Techniques and intuition for binning continuous variables (fine classing)
Hello,
I was wondering how the bin size will effect the model's performance. At the beginning of the video it states, "you can visualize everything with a hundred or fewer categories and still make sense of it without getting lost..." Then 50 is chosen as the bin size when using pandas' cut method. Let's say I used Sturge's rule, this is a rule used for binning when creating a histogram, I would end up with around 43 bins rather than the chosen 50. I was wondering
- how it was decided to use 50 for cutting?
- What sort of an impact would a bin size of 43 have compared to a bin size of 50? I am sure it doesn't matter much (assuming) but I was trying to get an intuition of how the bin size would effect the accuracy of the model.
1 answers ( 0 marked as helpful)
Hi John,
thanks for reaching out!
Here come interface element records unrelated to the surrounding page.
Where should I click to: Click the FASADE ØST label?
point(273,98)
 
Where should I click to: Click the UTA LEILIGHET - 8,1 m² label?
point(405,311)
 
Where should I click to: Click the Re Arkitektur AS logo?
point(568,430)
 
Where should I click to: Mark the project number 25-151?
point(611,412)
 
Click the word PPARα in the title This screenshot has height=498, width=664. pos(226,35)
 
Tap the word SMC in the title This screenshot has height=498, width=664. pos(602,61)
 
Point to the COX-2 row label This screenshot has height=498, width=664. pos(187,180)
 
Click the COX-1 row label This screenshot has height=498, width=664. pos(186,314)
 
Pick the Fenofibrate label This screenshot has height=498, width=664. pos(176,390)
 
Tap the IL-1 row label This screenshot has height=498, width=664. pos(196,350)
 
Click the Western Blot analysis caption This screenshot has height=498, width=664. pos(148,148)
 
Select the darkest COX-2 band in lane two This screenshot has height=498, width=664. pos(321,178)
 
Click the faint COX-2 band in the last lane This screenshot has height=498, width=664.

The topic of choosing the appropriate number of bins for a Histogram is a complex one. And even though there are advanced techniques, such as Sturges rules, they rarely work so well in practice, as real data is discrete and usually noisy.
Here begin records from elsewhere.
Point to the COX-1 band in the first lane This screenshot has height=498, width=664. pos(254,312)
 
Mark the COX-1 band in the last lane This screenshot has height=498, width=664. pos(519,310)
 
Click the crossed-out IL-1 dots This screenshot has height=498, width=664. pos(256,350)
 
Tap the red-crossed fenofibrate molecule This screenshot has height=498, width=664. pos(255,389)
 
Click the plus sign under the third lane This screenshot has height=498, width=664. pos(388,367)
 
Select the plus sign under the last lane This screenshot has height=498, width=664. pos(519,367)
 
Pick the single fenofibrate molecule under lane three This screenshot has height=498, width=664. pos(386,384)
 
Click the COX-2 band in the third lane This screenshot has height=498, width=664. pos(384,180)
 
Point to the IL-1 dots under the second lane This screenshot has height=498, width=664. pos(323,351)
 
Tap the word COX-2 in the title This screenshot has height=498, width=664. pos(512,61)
If you're looking to develop a bit more intuition on the matter, you can check out the chapter on Histogram in the Data Visualization Course.
There is a lecture specifically dedicated to choosing the appropriate number of bins. Hope you'll find it instructive: https://learn.365datascience.com/courses/the-complete-data-visualization-course-with-python-r-tableau-and-excel/histogram-how-to-choose-the-right-number-of-bins
Best,
365 Eli